Farewell to the Ice

This might seem odd to some readers, but I am always sorry to see our ice melt.  I have concluded by now that the weeks of spring in the high north, as in the high mountains, are the most wonderful weeks of the year.  Under the wheeling sun and 24-hour daylight, the flat smooth plain of McLeod Bay stretches for miles – 72 to be precise – to the south and west, 8 to 12 straight across and southeast. It is a smooth, surprisingly dry surface, beautifully textured for walking and running, landings and takeoffs.  The planes sit on it, tied down to logs laid crosswise beneath drilled holes,  taxiing and landing easily and smoothly on tires,  with the skis in the “up” position if we have not taken them off completely.  We run on it, fish through it, walk and laugh and chase puppies.  Summer, really, with not a mosquito or a tourist in sight.  A little private lake has opened at the mouth of the river, where grayling jump and terns swoop and loons yodel.   

Little by little, hour by hour, day after day, even the big ice goes away.  There are an untold number of variables in the annual progression of spring melt.  It is not a straight-line process, but a wild mess of chaos and physics and climatology. Looked at from above, the bay is a patchwork quilt of enormous trapezoidal pans, each with a slightly different crystalline structure and rate of decay.  Even a dedicated team of scientists could spend many lifetimes trying to unravel and quantify the vagaries of breakup.  And over those decades, there would be more changes.    

One thing, though, is crucial to the process:  heat, from our dear old star.  Even I can understand that.  By this date, June 7th, there is as much heat in a day’s sun as there will be on the 4th of July, because we are on the flip side of the summer solstice.  If I had to hazard a guess, it would be that on average, come June first, out on McLeod Bay,  the ice dwindles at a rate of about two inches every 24 hours. 

A few short weeks ago we had 53 inches of ice out by the hole where we have been collecting our winter drinking water.  As of today that area has become black and candled, a rotting latticework of slender shards creaking and groaning under footsteps.  Beyond that, out away from shore, floating atop water many hundreds of feet deep, the ice is still solid, not yet weakened to the point we call “making noise.”  An airplane could still be sitting on it, landing and taking off — but now that time is over.  The Husky is on floats, using the wide swath of open water at the river mouth for takeoff and landing.  The Bush Hawk is in Nunavut, 230 miles northwest of home, where I write today (we are grounded in slashing rain and high winds).  This plane here is still on wheel-skis, for one final job up near the Arctic coast before the start of float season. (Even bits and pieces of the Northwest Passage are showing signs of loosening up by early June.)

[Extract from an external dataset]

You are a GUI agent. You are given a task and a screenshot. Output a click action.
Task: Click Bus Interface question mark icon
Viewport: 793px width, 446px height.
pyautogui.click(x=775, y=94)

As spring progresses, the tracks of winter, the packed lines of snow left by hundreds of departures by dogsled, snowmobile, ski-plane, and footstep, all emerge briefly into view, then fade, then disappear.  The winter’s slate of stories is wiped clean.  Soon the ripple of open water, then the season of huge floating pans and the tinkle of ice candles (ahh, perfect for evening Scotch),  and finally the deep blue of this inland sea, flecked with whitecaps and the rhythmic surge of honest-to-goodness rollers.

Down the bay the old boat is now floating free in the cove which makes its winter harbor (sorry Brits, I’m an Illinois boy and I just can’t stick that “u” in there!)  I flew past it yesterday as I left home to start this job.  Looking at it, eager to set sail, I knew it would be a while yet.  It will be late June, maybe the first of July.  Far out in the bay the ice still looks so solid and white that I wonder, as I wonder each year, that it will ever melt at all.

Farewell to the ice, at two inches a day.  40 to go, way out there?  June 29?  Bets, anyone?